Итак, миссия поэта – рассказывать, поведать миру о бессоницах, тоске, одино честве, убожестве жизни в изгнании, о слезах: “…Здесь слишком много
слез, В безумном и несчастном мире этом. Здесь круглый год стоградусный мороз…” (А. Штейгер “Не до стихов… Здесь слишком много
слез…”). Это ощущение душевного холода присутствует практически во всех произведениях поэтов-эмигрантов (“…в стоградусные холода” –
Адамович; “в… холоде странной свободы” – Г. Иванов “Все неизменно и все изменилось…”). Человек живет, всю жизнь ощущая, что это
его “последние ночи, предсмертные дни” (С. Луцкий “Шахматы”). Существование возможно лишь “с тоской своею
вместе” (Л. Кельберин “Восемь дней, почти без перерыва…”). Надо приучиться не жить, а “быть только соглядатаями жизни” (Б.
Новосадов “Как тягостно и зреть и сознавать…”), когда “душа как гость в чужой квартире” (М. Чехонин “Глобтроттер” –
скиталец).

Даже искусство не согревает душу. Музыка, рассеяв на мгновение мрак жизни, вызвав дерзостную мысль о том, что “не будет сладостнее мига”,
исчезает, и действительность грубо врывается в забытье: напрасно “распустилось сердце, как палитра”, последний аккорд вызывает лишь
“зубовный скрежет” и “проклятье” (Ю. Крузенштерн-Петерец “Музыка”), потому что “реет отзвук катастрофы” даже “в
сладчайшей музыке минут” (Ю. Мандельштам “Как неожиданны ч редки…”). Впереди пустота, “исхода нет” (К. Померанцев
“Что, если все, о. все без исключенья…”) – то состояние души, которое ощущал еще Блок (“Ночь. Улица. Фонарь. Аптека…”).
“Без-любое веселье” (Ю. Мандельштам “Все то же – люди, имена и лица…”), “убогое счастье” в “мире расчетливой скуки”
(В. Гальской “Элегия”) толкают эмигранта подчас к страшным, безбожным мыслям о сведении последних счетов с жизнью, к холодному вопросу:
“Скажите, это очень больно?..” (Н. Воробьев “Я никогда не умирал…”).

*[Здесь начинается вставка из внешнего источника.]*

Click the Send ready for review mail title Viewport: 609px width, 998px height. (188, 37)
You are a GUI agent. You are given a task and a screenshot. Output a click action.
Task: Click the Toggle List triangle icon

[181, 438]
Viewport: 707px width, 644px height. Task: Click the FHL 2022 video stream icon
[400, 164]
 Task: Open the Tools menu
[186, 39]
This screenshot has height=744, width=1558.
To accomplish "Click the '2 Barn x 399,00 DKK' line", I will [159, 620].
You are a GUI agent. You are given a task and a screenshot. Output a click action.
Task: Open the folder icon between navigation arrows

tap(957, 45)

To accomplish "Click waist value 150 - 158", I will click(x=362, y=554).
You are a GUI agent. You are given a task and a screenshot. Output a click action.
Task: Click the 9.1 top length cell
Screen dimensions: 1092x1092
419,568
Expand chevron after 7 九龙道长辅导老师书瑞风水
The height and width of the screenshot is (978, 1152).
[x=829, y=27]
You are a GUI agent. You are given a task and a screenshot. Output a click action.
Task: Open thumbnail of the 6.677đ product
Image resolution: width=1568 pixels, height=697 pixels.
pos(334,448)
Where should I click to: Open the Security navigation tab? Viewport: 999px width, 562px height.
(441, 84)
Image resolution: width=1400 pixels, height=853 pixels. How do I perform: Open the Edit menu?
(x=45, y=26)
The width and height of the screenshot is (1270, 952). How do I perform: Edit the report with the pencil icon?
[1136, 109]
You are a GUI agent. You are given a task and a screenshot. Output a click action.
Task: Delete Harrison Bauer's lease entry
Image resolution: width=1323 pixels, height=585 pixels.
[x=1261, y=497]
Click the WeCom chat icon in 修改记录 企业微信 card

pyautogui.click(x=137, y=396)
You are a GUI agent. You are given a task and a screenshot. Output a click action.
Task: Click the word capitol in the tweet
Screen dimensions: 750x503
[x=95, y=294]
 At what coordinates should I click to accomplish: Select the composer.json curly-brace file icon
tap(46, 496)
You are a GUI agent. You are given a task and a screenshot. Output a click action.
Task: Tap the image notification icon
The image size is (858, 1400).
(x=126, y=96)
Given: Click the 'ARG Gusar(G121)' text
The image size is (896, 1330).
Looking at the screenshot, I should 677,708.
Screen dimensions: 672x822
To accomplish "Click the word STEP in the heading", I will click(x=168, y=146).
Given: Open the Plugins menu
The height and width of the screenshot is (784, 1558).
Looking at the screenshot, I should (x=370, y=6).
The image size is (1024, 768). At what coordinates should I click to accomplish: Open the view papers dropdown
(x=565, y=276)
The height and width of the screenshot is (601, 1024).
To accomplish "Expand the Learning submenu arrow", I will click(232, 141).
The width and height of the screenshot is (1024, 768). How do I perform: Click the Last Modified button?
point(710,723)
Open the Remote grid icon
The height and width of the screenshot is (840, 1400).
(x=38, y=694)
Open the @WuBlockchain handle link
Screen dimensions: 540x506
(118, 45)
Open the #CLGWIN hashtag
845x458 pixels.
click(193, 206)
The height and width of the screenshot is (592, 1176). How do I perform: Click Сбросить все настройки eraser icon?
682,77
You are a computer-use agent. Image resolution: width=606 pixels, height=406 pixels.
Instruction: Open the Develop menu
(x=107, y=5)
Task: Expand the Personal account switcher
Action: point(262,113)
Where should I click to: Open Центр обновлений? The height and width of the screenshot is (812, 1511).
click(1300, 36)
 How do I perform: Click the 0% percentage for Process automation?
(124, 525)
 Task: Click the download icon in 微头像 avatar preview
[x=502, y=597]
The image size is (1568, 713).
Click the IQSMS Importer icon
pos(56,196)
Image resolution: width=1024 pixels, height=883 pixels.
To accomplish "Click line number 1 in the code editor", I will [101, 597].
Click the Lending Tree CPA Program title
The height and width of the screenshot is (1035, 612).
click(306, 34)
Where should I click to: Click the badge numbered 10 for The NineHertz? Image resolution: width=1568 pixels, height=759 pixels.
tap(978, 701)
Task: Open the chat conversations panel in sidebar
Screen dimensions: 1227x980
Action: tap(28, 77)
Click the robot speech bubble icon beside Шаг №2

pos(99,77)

Возможно, для того чтобы попытаться это передать, нужны не стихи, а проза: “Здесь должен прозой говорить всерьез Тот, кто дерзнул назвать себя
поэтом” (А. Штейгер “Не до стихов… Здесь слишком много слез”). Это вовсе не филологический вопрос – это вопрос философский: совместимы ли
высокая поэзия и проза жизни? Лучше всего на него ответили те, кто грубые мотивы презренной прозы обратили в “мелодию” стиха, которая всегда
“становится цветком”.

Литература

Цитаты в статье приводятся по “Мы жили тогда на планете другой…”. Антология поэзии русского зарубежья. Кн. 1-3. М., 1994-1995.